* _Problems and tasks_:
a: List the name of every Python function defined with `def` in the deconvolution notebook below.
b: Continue the deconvolution notebook below from the point where it stops.

# START OF Provided passage

We can try to solve the following optimization problem 
\begin{equation}\label{fonc_ond_ortho}
\underset{x}{\min}\frac{1}{2}||h\star x-y||_2^2+\lambda||Wx||_1
\end{equation}
where $W$ is an orthogonal wavelet transform using Forward-Backward or FISTA.

We first define the gradient of the function $f(x)=\frac{1}{2}||h\star x-y||_2^2$.

In [None]:
def gradfilter(x,y,fh):
    fftx=np.fft.fft2(x)
    ffty=np.fft.fft2(y)
    fftg=np.conj(fh)*(fftx*fh-ffty)
    g=np.real(np.fft.ifft2(fftg))
    return g

def foncconv(x,b,fh):
    fftx=np.fft.fft2(x)
    temp=np.fft.ifft2(fftx*fh)-b
    no=np.linalg.norm(temp,'fro')
    res=0.5*no**2
    return res
def proxfilter(x,b,fh,gamma):
    fftx=np.fft.fft2(x)
    fftb=np.fft.fft2(b)
    temp=fftx+gamma*np.conj(fh)*fftb
    fftp=temp/(1+gamma*np.abs(fh*fh))
    p=np.real(np.fft.ifft2(fftp))
    return p

... and the proximity operator of $g(x)=\lambda ||Wx||_1$

In [None]:
def SeuillageDouxOndelettes(I,wave,Seuil):
    L=pywt.dwt_max_level(len(I),pywt.Wavelet(wave).dec_len)
    wavelet_coeffs= pywt.wavedecn(I, wave, mode='per', level=L)
    arr, coeff_slices, coeff_shapes = pywt.ravel_coeffs(wavelet_coeffs)
    temp=pywt.threshold(arr,Seuil,mode='soft')
    test=pywt.unravel_coeffs(temp, coeff_slices, coeff_shapes, output_format='wavedecn')
    Irec=pywt.waverecn(test, wave,mode='per')
    return Irec

### Question 1

Compute the FB and the FISTA ns the Douglas Raford algorithm. These functions return the last iterate $x$ built by the algorithm and the whole sequence $(F(x_n))_{n\leqslant nbiter}$ in the variable $f$. You may use a variable fast when you don't want to compute the sequence $(F(x_n))_{n\leqslant nbiter}$.

<span style="color: blue ">
Si $F=f+g$ est une fonction convexe composite, somme de deux fonctions convexes, $f$ différentiable à gradient 
$L$-Lipschitz et $g$ une fonction convexe dont on sait calculer l'opérateur proximal, l'algorithme Forward-Backward s'écrit 
$$x_{n+1}=prox_{hg}(x_n-step\nabla f(x_n))=Tx_n\quad \text{ avec }T:=prox_{hg}\circ (Id-step\nabla f)$$


In [None]:
def FB_deconv_ond_ortho(imconv,h,wave,step,lam,nbiter,x_init):
    Lmax=pywt.dwt_max_level(np.shape(imconv)[1],pywt.Wavelet(wave).dec_len)
    fh=np.fft.fft2(h)

# END OF Provided passage
# START OF Provided data

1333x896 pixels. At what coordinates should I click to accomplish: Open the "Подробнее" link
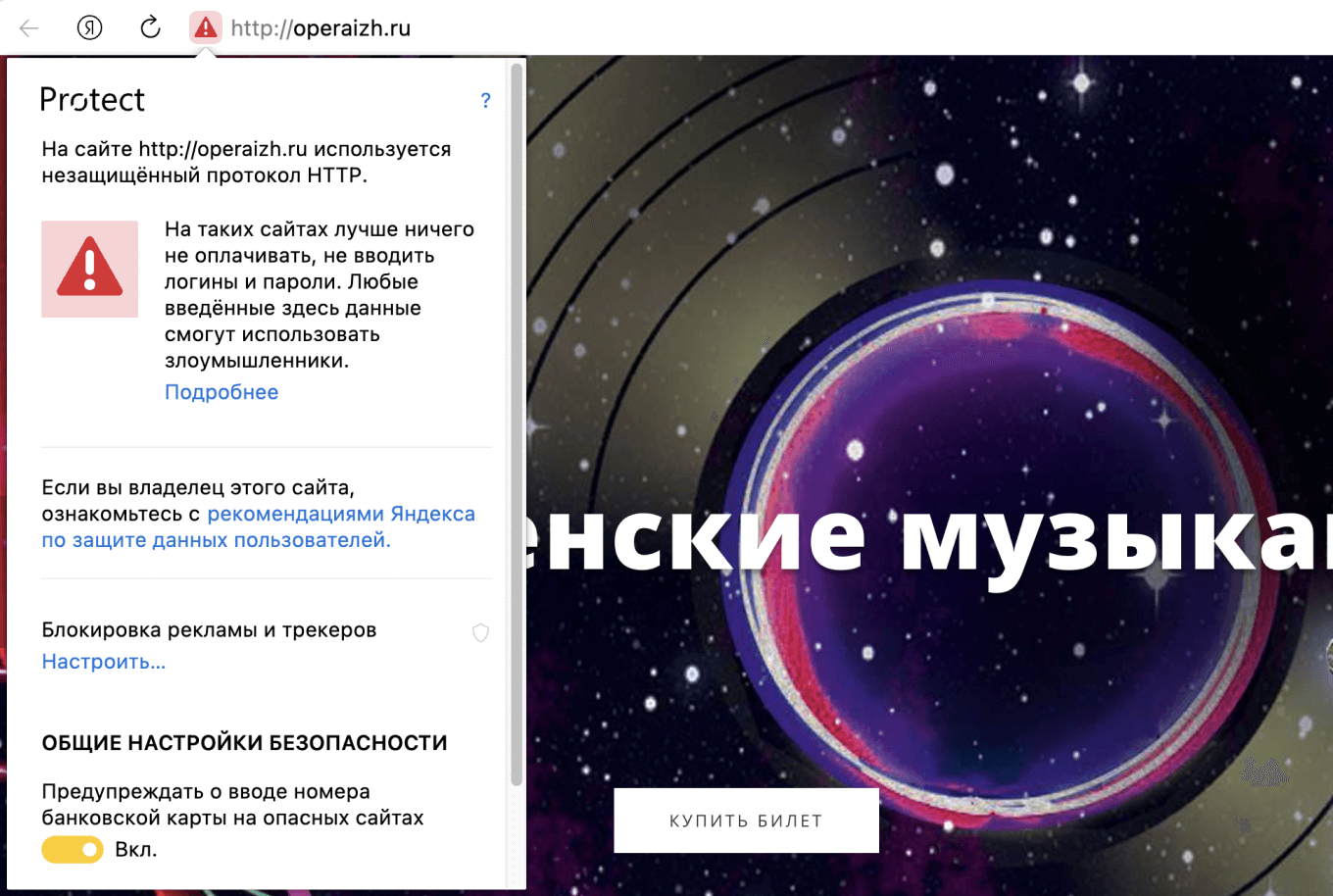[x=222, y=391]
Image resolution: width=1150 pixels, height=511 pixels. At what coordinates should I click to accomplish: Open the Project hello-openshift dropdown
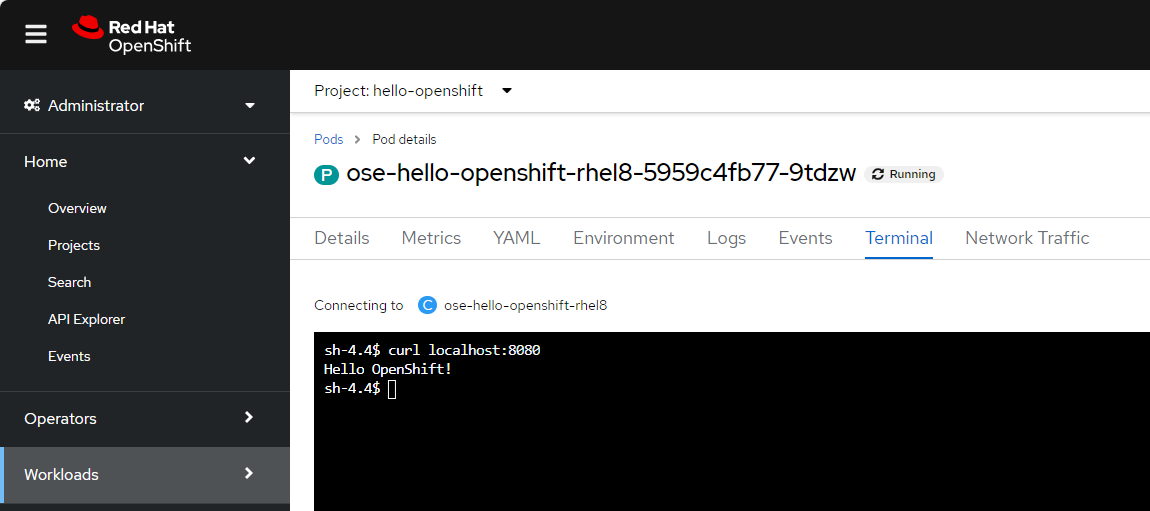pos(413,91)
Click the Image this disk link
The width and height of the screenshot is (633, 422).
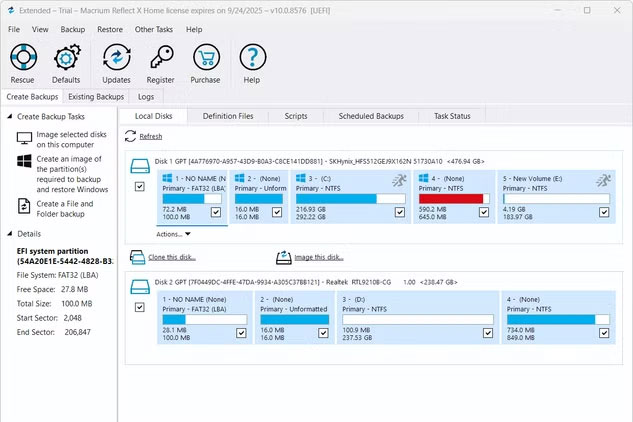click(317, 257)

# END OF Provided data
# START OF Provided data

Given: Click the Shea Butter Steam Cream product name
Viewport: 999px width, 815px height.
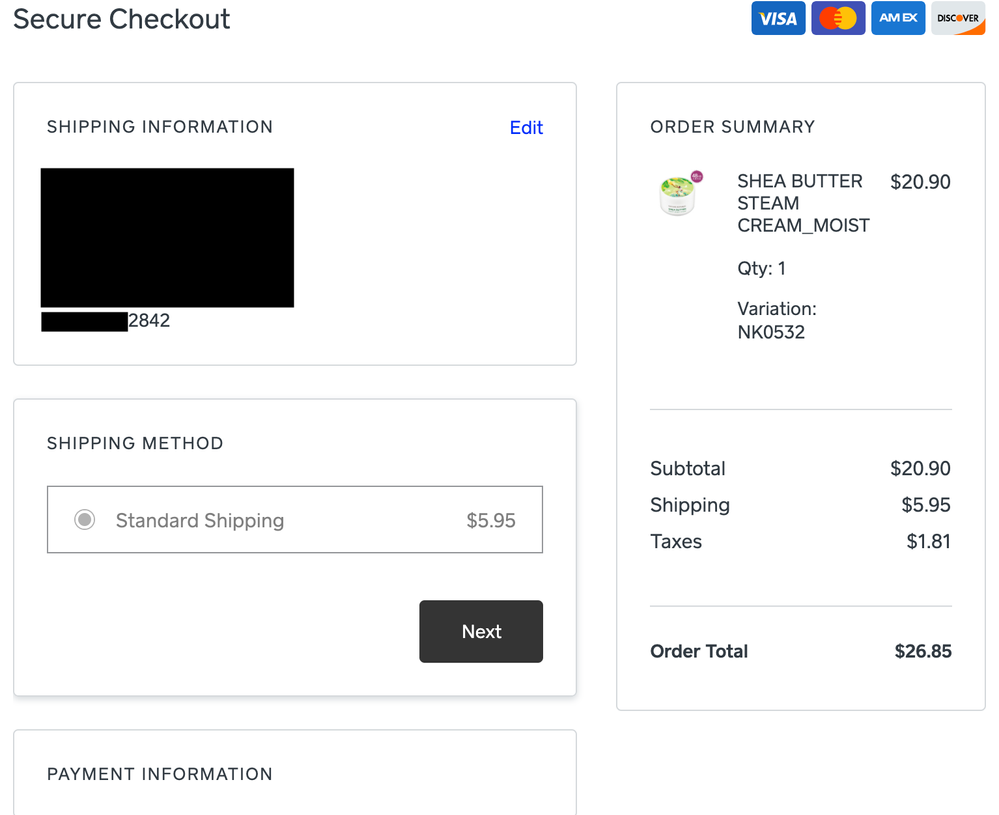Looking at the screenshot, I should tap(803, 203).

# END OF Provided data
# START OF Provided data

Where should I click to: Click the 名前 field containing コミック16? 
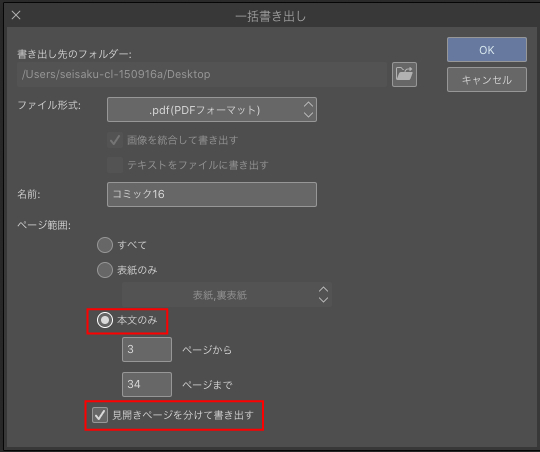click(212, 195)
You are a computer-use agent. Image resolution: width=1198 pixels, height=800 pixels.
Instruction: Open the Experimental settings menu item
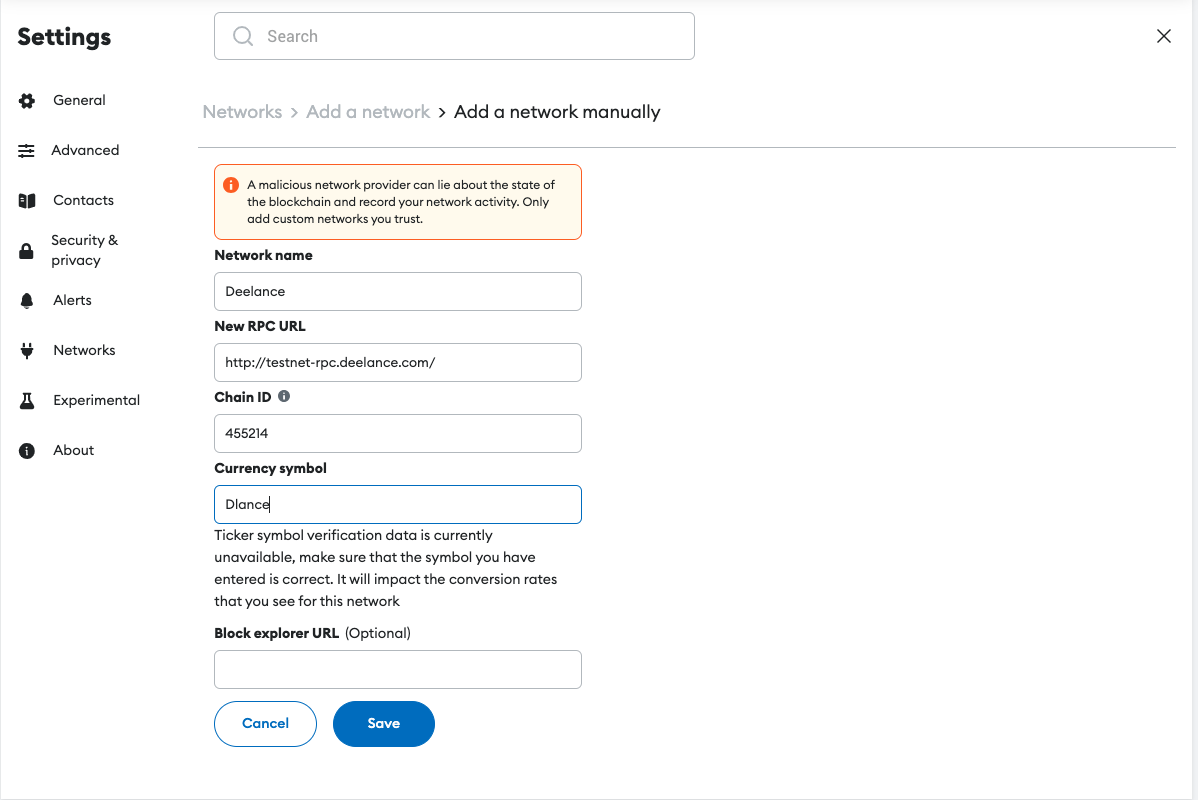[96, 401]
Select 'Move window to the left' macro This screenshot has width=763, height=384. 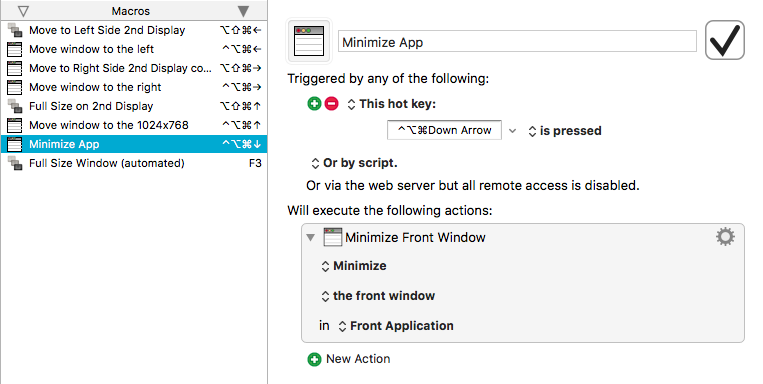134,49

# END OF Provided data

* _Outputs by task_:
a: gradfilter, foncconv, proxfilter, SeuillageDouxOndelettes, FB_deconv_ond_ortho

b:
    f=np.zeros(nbiter)
    thresh=step*lam
    x=x_init
    for k in range(0,nbiter):
        grad = gradfilter(x, imconv, fh)
        x = SeuillageDouxOndelettes(x-step*grad, wave, thresh)
        temp= pywt.wavedecn(x,wave, mode='per', level=Lmax)
        arr, coeff_slices, coeff_shapes = pywt.ravel_coeffs(temp)
        f[k] = foncconv(x, imconv, fh)+lam*sum(np.abs(arr))
    x=np.clip(x,0,255)
    return x,f  


<span style="color: blue ">
Il suffit d'effectuer la descente de gradient en un point décalé de $x_n$ avec un pas $h<\frac{1}{L}$ (attention cette borne est plus contraignante que pour la descente de gradient classique) :
$$x_{n+1}=T(x_n+\alpha_n(x_n-x_{n-1}))$$ 

In [None]:
def FISTA_deconv_ond_ortho(imconv,h,wave,step,lam,nbiter,x_init,fast=0): 
    #Attention avec FISTA step<1/L, prendre un step petit ! 
    alpha=3
    Lmax=pywt.dwt_max_level(np.shape(imconv)[1],pywt.Wavelet(wave).dec_len)
    fh=np.fft.fft2(h)
    f=np.zeros(nbiter)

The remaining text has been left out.